─── Data to use

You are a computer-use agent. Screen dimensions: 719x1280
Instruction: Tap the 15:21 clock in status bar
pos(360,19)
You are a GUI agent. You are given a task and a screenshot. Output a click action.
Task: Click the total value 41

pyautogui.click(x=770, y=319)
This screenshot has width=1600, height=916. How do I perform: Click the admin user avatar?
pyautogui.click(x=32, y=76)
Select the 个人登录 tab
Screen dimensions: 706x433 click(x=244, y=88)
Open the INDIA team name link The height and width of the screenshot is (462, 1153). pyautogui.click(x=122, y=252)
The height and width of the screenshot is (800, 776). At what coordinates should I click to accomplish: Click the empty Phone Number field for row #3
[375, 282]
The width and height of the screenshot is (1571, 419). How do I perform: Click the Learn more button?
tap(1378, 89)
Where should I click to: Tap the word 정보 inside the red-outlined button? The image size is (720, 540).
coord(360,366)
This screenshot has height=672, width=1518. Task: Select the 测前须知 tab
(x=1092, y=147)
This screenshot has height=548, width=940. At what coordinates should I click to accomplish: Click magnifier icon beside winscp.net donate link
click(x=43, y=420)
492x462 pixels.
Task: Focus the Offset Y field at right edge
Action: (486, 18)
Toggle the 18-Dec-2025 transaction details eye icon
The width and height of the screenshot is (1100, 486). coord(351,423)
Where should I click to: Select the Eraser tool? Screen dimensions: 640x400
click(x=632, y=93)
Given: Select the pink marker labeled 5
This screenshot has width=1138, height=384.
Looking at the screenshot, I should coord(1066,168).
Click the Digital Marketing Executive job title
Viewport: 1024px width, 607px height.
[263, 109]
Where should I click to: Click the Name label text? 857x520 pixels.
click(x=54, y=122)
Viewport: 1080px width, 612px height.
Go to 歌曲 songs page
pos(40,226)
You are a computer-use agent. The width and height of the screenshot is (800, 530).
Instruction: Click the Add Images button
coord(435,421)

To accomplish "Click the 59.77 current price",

──────

**Work to be completed:**
The lines to extract from the data above begin with the line containing "Toggle the 18-Dec-2025" and end with the line containing "Click the Digital". Extract them exactly, including both.

**Task solution:**
Toggle the 18-Dec-2025 transaction details eye icon
The width and height of the screenshot is (1100, 486). coord(351,423)
Where should I click to: Select the Eraser tool? Screen dimensions: 640x400
click(x=632, y=93)
Given: Select the pink marker labeled 5
This screenshot has width=1138, height=384.
Looking at the screenshot, I should coord(1066,168).
Click the Digital Marketing Executive job title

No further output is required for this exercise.